Ce mardi 1er mars 2022, des menuisiers et tapissiers de Dabondy bas-fonds dans la Commune de Matoto sont descendus dans les rues pour se faire entendre. Ces professionnels du bois interpellent les autorités sur ce qu’ils appellent leur citoyen dégradante. Cela fait suite à l’interdiction de la coupe et du transport du bois. Depuis la décision, ils disent être confrontés à des difficultés d’avoir cette matière.

Pour tenter de changer leurs conditions de travail, ils ont décidé d’envahir la rue. En grand nombre, les manifestants ont exprimé leur ras-le-bol et appelé les autorités à leur accorder un regard de compassion.

« La seule chose que nous demandons à l’Etat, les vendeurs de bois et le ministère de l’environnement, c’est de respecter leurs accords. Nous avons organisé une manifestation qui nous a envoyé à Nzérékoré, on a fait 6 jours en brousse, avant de venir à Conakry. Les menuisiers, la filière bois, les transporteurs, on s’est associés pour faire un accord. Alors, c’est cet accord qui a non seulement libéré le bois pour la consommation locale, mais aussi diminué le nombre de barrages pour le transport du bois », a justifié Amara Touré, Président de l’association.

Par ailleurs, il soulève d’autres difficultés liées au transport du bois.

« Nous nous demandons pourquoi tous ces barrages ? Pendant qu’à chaque barrage, chaque camion paie 500 mille francs guinéens. De Lola à Conakry, il y a aujourd’hui 12 barrages. Multipliez 500 mille francs guinéens par 12, cela donne combien ? Tout ceci est payé mais jusqu’à présent le trafic du bois n’a pas cessé.

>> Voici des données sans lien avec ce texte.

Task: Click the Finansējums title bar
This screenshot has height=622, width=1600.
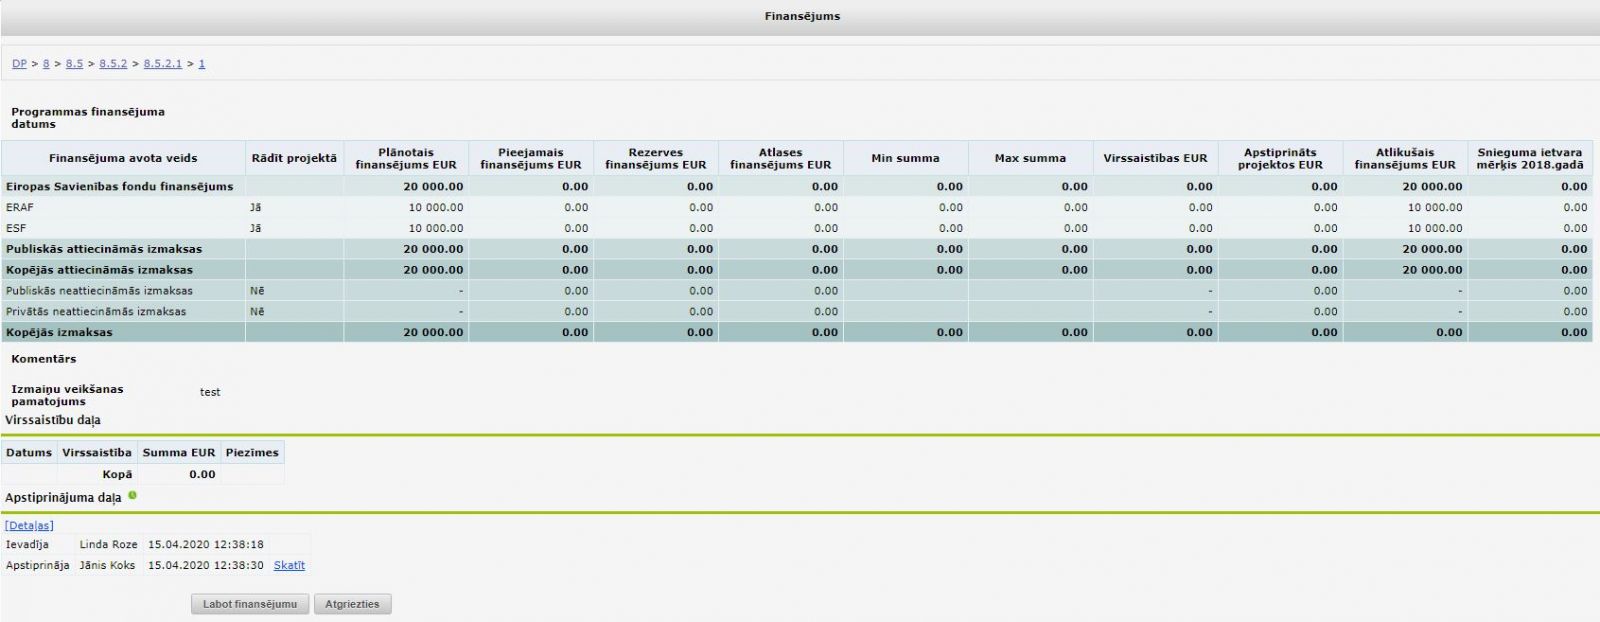Action: [x=802, y=17]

Il y a de cela un mois, nous avons écrit au Directeur national des eaux et forêts, à la Directrice de SOGUIM, nous avons envoyé une demande à Madame la Ministre de l’Environnement, mais malheureusement il n’y a pas eu de réponse. C’est pourquoi nous sommes sortis aujourd’hui. Et si on n’est pas entendus, nous allons fermer les ateliers », menace t-il.